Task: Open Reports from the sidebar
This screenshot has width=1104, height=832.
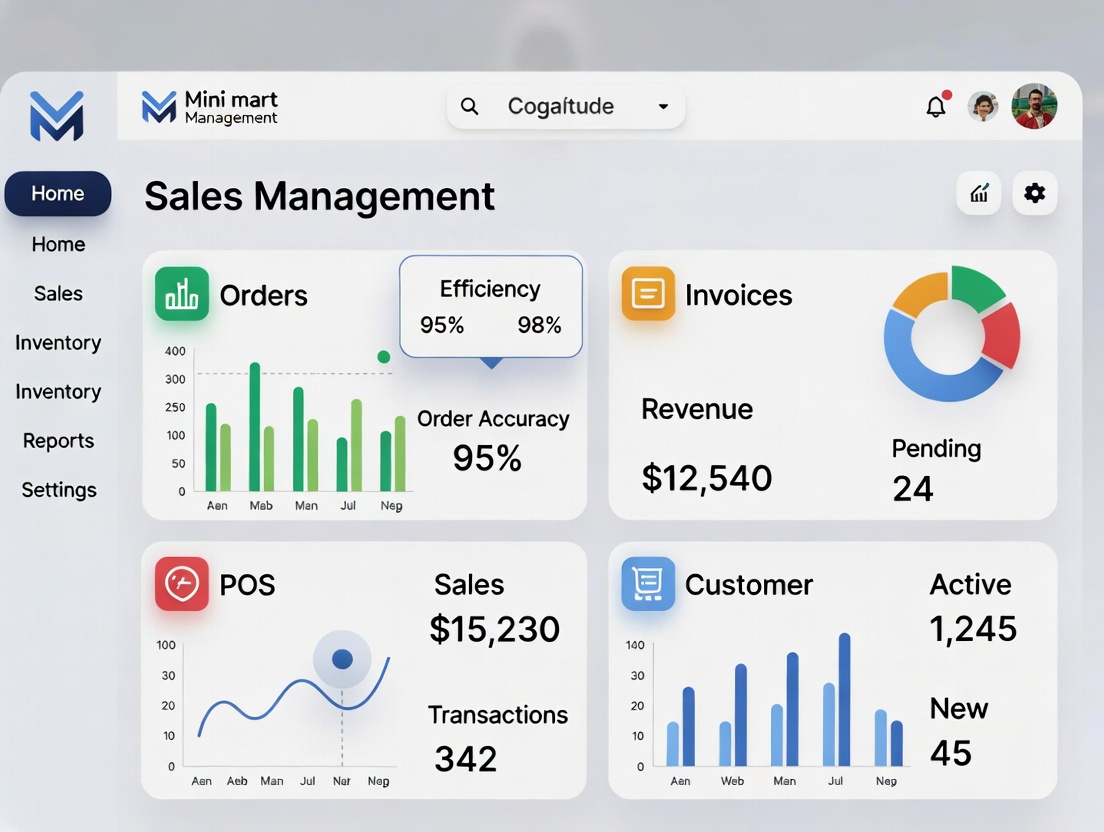Action: click(x=58, y=440)
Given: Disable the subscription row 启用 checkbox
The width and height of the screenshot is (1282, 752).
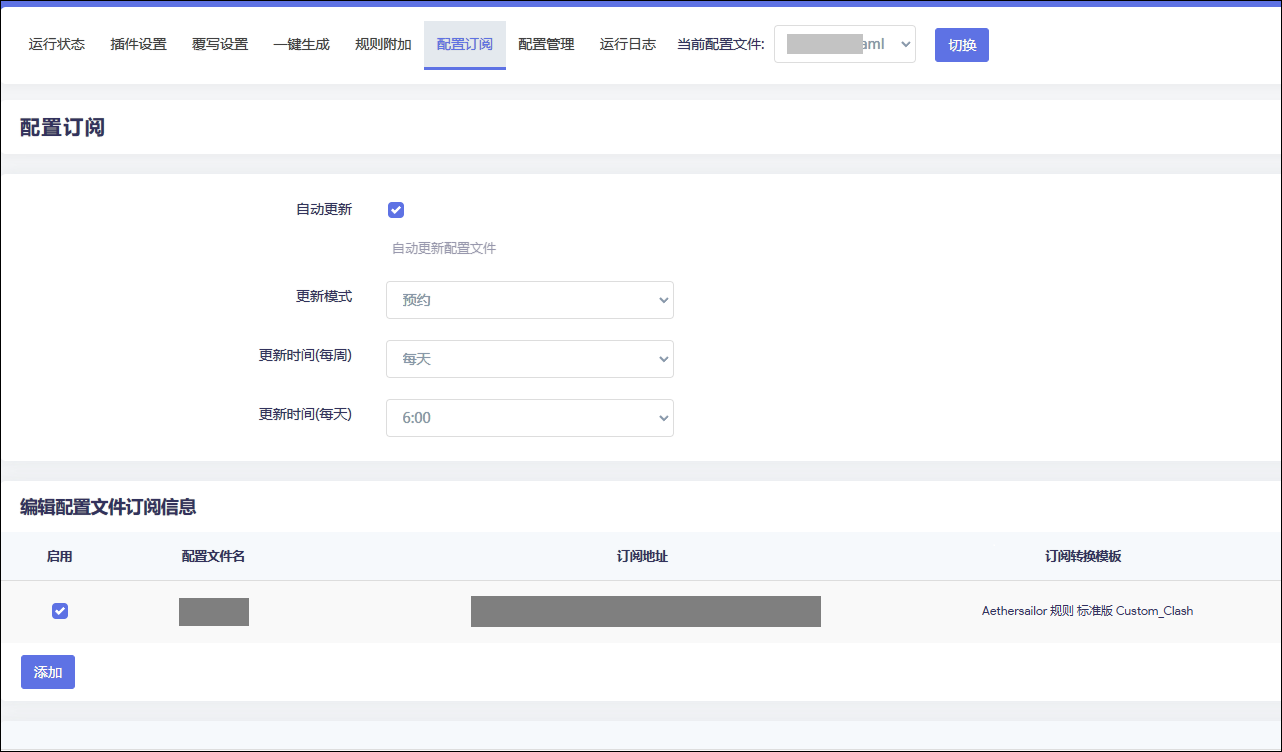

→ EXERCISE AIM: Copy every line above exactly, leaving no picture in the copy.

→ TASK SOLUTION:
Task: Open Reports from the sidebar
This screenshot has width=1104, height=832.
Action: click(x=58, y=440)
Given: Disable the subscription row 启用 checkbox
The width and height of the screenshot is (1282, 752).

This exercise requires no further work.